SUGAR RAY LEONARD
The boxing gym feels like a speakeasy, no name and no sign, owned by a celebrity who cannot be identified beneath a building that cannot be described on a street corner that cannot be disclosed. "I love L.A.," says Sugar Ray Leonard, toeing the leopard-print carpet at the underground gym where he occasionally repairs to work the heavy bag while surrounded by photographs of old fighters—Sugar Ray Robinson on the cover of LIFE, Muhammad Ali with the Beatles.
At 55, Leonard still looks as slender as a welterweight in his slim navy suit, an oversized silver belt buckle befitting the first man to win world titles in five weight classes. His glittery grin was a match for Hollywood, even before he retired. Leonard has hosted the boxing series The Contender on NBC and ESPN, played himself in the Oscar-nominated movie The Fighter and recently taught Hugh Jackman how to box for the blockbuster Real Steel.

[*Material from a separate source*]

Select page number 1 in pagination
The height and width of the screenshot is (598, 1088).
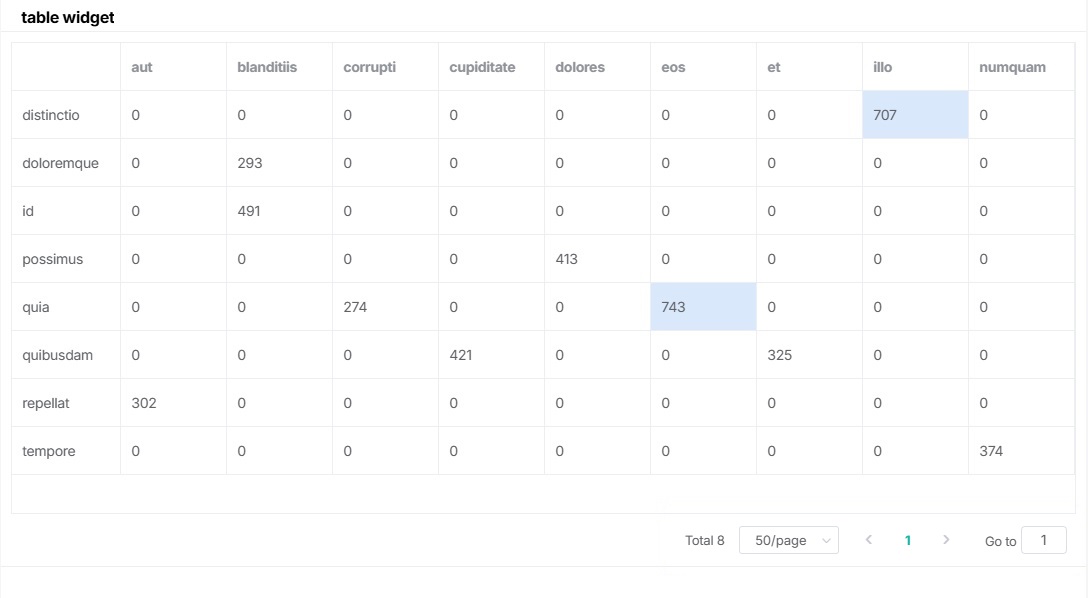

Away from the camera, Leonard lives in Pacific Palisades with his wife, Bernadette, and their two children, 14-year-old Camille and 11-year-old Daniel, driving the carpool to school, giving motivational speeches to corporations and serving as international chairman of the Juvenile Diabetes Research Foundation Walk for a Cure. Last summer he released The Big Fight, an unflinching memoir that recounts his experience with sexual abuse and battles against drugs, alcohol and depression. "I have regrets," Leonard says, "but those mistakes are why I am who I am. They're why I was able to turn it around."
On fear: "It takes a little insanity to step in that ring. The first time I did it, I was eight years old, scared as hell. It's different than a fight in the streets, because in the streets you can run. In those four squares there's nowhere to go, and that's frightening. I was a quiet, shy kid. You'd never have thought I'd be a boxer. But that ring brings out the best and worst in people. I was a different person in there. I became alive."
On boxing today: "People watched the Golden Gloves and the Olympics on network television. I was Sugar Ray before I turned pro. Now where do they go to watch boxing? The Contender was great because people would say, 'I love when that fighter was talking about the tough times he had been through.' That fighter became human. It was sad when the show ended because our sport needs more faces."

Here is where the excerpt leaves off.